> Exercise aim
Locate every line below that contains the word "computer" and copy it.

-- Entries supplied follows --

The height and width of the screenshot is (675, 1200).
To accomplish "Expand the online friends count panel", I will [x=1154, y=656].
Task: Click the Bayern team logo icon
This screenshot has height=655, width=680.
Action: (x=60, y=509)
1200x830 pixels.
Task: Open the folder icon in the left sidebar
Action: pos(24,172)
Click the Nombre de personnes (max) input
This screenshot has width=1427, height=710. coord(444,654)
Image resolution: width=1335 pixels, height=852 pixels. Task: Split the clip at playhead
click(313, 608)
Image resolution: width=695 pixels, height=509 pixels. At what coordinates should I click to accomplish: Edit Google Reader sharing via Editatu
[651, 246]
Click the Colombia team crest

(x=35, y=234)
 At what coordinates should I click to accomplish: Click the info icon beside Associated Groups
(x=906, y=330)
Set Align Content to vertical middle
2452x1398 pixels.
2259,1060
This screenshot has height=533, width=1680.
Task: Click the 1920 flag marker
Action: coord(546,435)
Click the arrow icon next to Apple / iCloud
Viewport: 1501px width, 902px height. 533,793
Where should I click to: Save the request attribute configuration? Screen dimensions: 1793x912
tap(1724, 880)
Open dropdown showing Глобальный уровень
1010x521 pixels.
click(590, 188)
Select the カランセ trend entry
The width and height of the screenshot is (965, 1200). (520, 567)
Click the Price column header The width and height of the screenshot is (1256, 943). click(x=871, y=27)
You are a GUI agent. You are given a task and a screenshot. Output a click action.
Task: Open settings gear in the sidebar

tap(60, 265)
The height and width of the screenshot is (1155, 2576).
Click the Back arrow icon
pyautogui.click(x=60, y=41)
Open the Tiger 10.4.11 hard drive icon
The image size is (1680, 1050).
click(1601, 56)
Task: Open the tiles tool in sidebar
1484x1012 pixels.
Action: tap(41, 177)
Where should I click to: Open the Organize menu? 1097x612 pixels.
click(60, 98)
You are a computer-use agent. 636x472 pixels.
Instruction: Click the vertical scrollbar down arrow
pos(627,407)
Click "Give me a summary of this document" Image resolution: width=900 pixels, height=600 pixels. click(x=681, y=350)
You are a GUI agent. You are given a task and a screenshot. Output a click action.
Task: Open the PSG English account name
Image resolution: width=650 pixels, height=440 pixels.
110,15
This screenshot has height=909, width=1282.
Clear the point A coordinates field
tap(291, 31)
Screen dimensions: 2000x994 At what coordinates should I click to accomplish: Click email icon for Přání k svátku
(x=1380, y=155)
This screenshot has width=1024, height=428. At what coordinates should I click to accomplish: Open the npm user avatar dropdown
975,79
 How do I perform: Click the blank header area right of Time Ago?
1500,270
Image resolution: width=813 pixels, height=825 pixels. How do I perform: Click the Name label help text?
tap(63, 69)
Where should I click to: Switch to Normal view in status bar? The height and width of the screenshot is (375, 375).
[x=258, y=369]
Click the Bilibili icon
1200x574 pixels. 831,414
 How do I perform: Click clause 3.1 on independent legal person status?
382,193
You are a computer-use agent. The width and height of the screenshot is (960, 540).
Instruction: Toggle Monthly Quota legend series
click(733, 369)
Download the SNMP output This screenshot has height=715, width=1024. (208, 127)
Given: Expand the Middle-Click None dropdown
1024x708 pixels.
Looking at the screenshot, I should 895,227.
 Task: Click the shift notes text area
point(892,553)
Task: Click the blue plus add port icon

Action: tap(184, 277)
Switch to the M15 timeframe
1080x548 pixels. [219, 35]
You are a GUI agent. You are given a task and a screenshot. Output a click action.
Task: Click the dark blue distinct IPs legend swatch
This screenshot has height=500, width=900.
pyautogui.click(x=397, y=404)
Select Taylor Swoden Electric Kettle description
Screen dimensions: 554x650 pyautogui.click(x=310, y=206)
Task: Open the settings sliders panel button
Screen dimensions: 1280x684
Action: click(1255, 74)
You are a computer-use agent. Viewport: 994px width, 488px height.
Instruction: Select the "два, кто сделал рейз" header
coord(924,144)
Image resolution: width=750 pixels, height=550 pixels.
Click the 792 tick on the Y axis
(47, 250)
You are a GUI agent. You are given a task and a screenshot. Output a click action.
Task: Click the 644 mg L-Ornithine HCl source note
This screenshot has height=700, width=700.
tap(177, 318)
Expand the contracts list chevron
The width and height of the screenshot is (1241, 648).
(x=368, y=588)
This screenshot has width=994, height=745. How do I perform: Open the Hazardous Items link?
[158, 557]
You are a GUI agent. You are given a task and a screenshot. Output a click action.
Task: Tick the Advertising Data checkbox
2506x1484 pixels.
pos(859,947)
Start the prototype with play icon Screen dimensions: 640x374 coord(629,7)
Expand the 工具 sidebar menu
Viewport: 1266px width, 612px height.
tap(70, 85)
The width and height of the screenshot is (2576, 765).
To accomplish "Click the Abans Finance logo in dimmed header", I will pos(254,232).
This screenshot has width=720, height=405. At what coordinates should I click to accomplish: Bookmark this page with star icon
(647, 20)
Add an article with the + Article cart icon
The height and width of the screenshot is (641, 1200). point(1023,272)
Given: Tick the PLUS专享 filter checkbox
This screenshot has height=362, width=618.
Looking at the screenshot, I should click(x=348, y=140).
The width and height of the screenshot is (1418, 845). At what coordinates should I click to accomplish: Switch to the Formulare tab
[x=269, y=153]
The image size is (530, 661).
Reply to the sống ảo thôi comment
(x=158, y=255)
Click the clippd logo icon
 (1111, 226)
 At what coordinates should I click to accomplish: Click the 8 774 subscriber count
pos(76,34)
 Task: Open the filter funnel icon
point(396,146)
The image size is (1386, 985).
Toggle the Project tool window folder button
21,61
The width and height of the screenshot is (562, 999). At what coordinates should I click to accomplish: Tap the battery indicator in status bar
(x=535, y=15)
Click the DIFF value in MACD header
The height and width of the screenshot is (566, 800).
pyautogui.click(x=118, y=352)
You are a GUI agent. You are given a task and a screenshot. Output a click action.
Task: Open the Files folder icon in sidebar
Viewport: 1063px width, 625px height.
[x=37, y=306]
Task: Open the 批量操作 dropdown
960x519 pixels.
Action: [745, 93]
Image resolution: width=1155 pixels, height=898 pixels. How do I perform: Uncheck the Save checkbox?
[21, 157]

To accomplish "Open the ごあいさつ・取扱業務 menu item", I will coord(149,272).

-- Entries supplied concluded --

> Task answer
You are a computer-use agent. 636x472 pixels.
You are a computer-use agent. The width and height of the screenshot is (960, 540).
You are a computer-use agent. Viewport: 994px width, 488px height.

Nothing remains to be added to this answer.